● **What is expected**: Only the lines below from the one containing "The height and width of the screenshot is (264, 354)." through the one containing "The width and" belong in the answer, set down exactly, with the pictures left out.

[Stored data]
--- START ---

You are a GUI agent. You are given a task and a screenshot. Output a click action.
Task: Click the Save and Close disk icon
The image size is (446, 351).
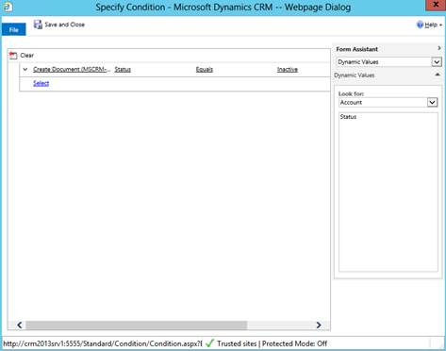coord(38,25)
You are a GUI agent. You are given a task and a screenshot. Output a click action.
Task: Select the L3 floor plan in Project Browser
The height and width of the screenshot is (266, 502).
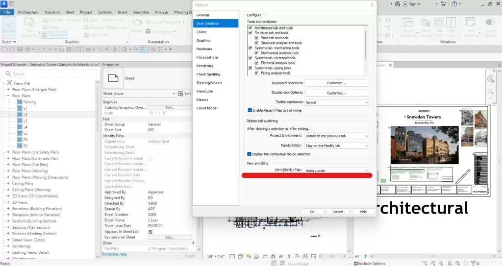25,121
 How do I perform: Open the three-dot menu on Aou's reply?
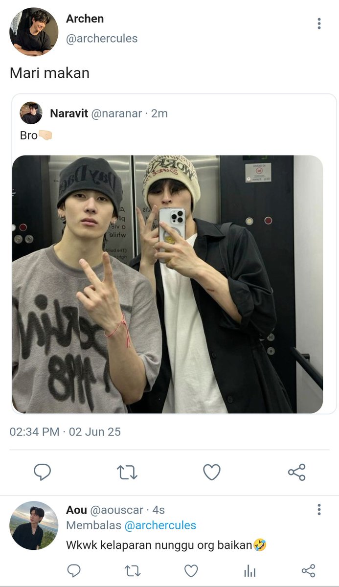[319, 510]
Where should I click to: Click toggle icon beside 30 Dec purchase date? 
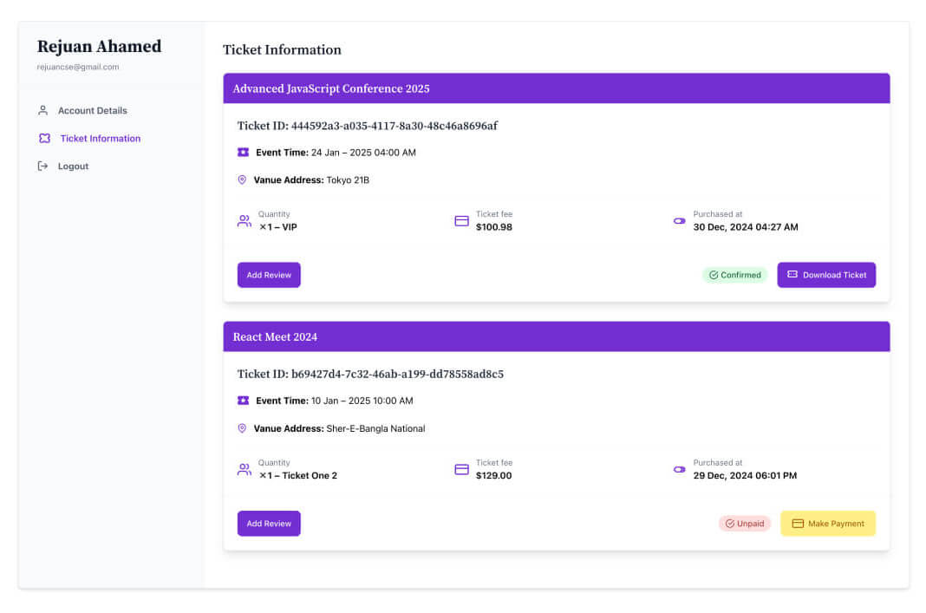679,221
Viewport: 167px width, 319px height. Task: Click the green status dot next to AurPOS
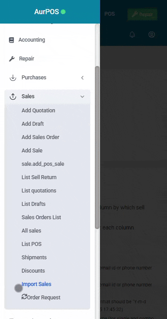click(x=63, y=12)
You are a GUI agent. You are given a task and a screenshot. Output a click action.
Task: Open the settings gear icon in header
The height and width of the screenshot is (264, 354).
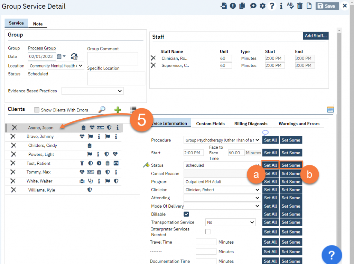click(263, 6)
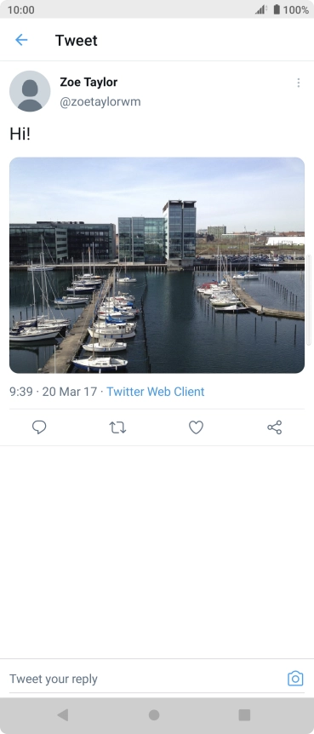Share the tweet via share icon

(x=275, y=427)
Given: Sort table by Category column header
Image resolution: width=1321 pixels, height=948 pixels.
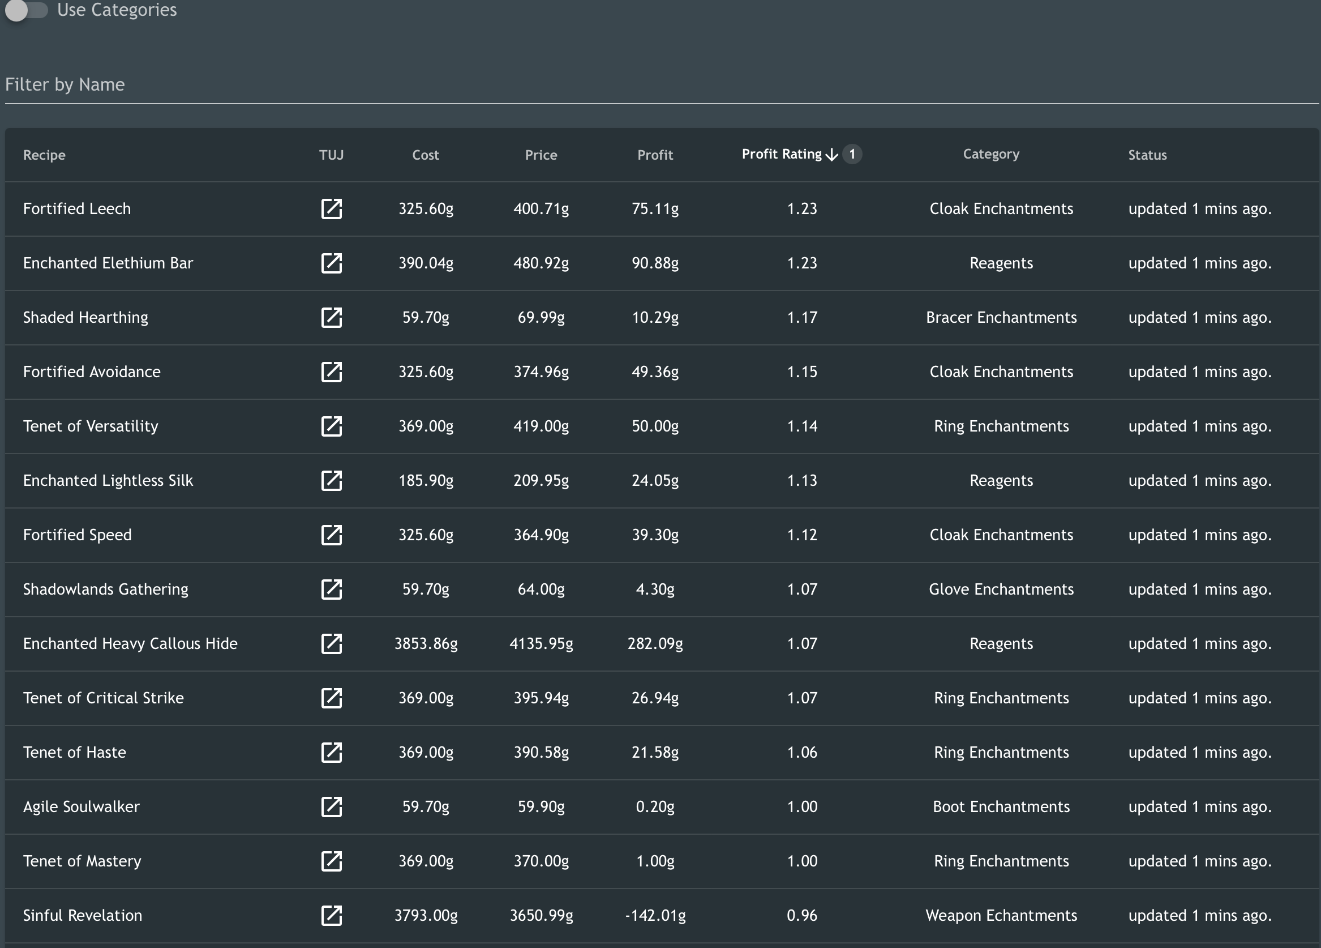Looking at the screenshot, I should pos(991,154).
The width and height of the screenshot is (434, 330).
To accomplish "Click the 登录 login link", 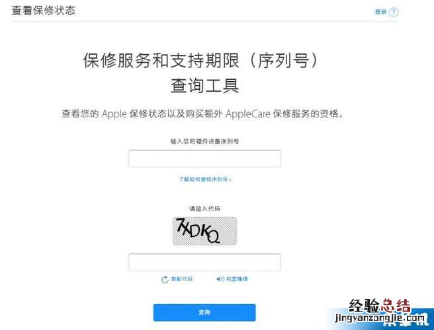I will [380, 12].
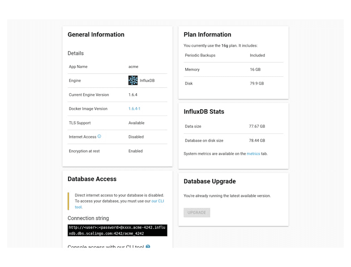Open the 1.6.4-1 Docker image version link
351x267 pixels.
(x=134, y=108)

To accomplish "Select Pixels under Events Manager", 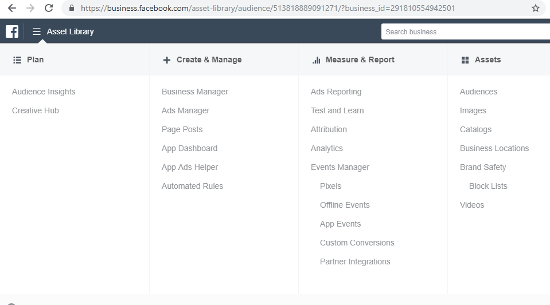I will pyautogui.click(x=330, y=186).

--- END ---

● **Answer for this exercise**:
The height and width of the screenshot is (264, 354).
click(263, 6)
Share the tweet via share icon

(x=275, y=427)
Given: Sort table by Category column header
Image resolution: width=1321 pixels, height=948 pixels.
Looking at the screenshot, I should pos(991,154).
The width and height of the screenshot is (434, 330).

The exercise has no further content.